Futures advanced today when the bullish May producer price index report was released. The PPI declined 0.2% when a 0.1% increase was expected, and on an annualized basis the PPI increased 2.2%, which compares to the predicted 2.5% increase. The producer price index excluding food and energy was unchanged when up 0.3% was estimated, and on an annualized basis increased 2.3% when a gain of 2.4% was anticipated.

Jobless claims in the week ended June 8 were 247,000 when 222,000 were expected.

The longer term fundamentals remain supportive to stock index futures.


The U.S. dollar index was higher in the overnight trade but quickly came off of the highs when the bearish producer price index report was released.

Industrial production in the euro area declined by 0.1% month-over-month in April 2024, which reverses the downwardly revised 0.5% growth in the previous month, and below the anticipated increase of 0.2%.

German wholesale prices declined 0.7% in May compared with the same month last year.

Australian employment outpaced expectations in May.
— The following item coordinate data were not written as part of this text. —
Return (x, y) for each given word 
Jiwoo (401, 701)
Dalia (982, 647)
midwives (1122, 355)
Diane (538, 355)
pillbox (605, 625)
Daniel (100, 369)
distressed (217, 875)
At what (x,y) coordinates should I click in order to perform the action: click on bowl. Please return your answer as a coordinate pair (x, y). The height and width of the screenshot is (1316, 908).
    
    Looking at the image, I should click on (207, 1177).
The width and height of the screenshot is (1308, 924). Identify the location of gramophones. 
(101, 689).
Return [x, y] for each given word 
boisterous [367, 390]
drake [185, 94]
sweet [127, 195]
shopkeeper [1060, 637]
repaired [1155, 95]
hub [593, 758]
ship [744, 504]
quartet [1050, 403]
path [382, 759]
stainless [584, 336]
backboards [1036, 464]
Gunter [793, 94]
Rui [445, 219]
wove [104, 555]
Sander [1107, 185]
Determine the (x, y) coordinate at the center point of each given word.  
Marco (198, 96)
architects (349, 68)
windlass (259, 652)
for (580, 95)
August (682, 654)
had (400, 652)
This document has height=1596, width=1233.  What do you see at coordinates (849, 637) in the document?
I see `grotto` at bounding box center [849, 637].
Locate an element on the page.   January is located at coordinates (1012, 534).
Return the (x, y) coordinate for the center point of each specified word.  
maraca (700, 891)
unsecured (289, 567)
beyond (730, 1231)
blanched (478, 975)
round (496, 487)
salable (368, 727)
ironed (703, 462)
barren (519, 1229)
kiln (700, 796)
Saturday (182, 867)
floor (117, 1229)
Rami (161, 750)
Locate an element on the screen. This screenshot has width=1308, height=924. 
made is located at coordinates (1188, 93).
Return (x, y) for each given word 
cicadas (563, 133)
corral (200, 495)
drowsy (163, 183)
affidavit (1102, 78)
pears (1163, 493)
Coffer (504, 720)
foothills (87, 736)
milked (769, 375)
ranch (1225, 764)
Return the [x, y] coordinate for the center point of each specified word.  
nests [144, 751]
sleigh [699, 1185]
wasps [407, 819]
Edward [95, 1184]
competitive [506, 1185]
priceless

Net employment increased 39,700 in May from April when market forecasts had been for a gain of 30,000. Full-time employment jumped 41,700. The jobless rate eased to 4.0% from 4.1%, which was in line with estimates.

The Bank of Japan will hold its policy meeting tomorrow. Analysts expect the BOJ will leave interest rates unchanged. The focus of attention will most likely be on the monetary policy statement and press conference.


Futures traded higher yesterday after the bullish consumer price index was reported. However, some of the gains were given back when the Federal Open Market Committee indicated the Fed is likely to lower interest rates only one time this year.

However, today prices are higher across the board in light of the decline in the producer price index in May when a small increase had been anticipated.

John Williams of the Federal Reserve will speak at 11:00 central time.

Financial futures markets are predicting there is a 70% probability that the Federal Open Market Committee will lower its fed funds rate by 25 basis points at its September 18 meeting.

The long term fundamentals are bullish on balance, especially for futures at the long end of the yield curve.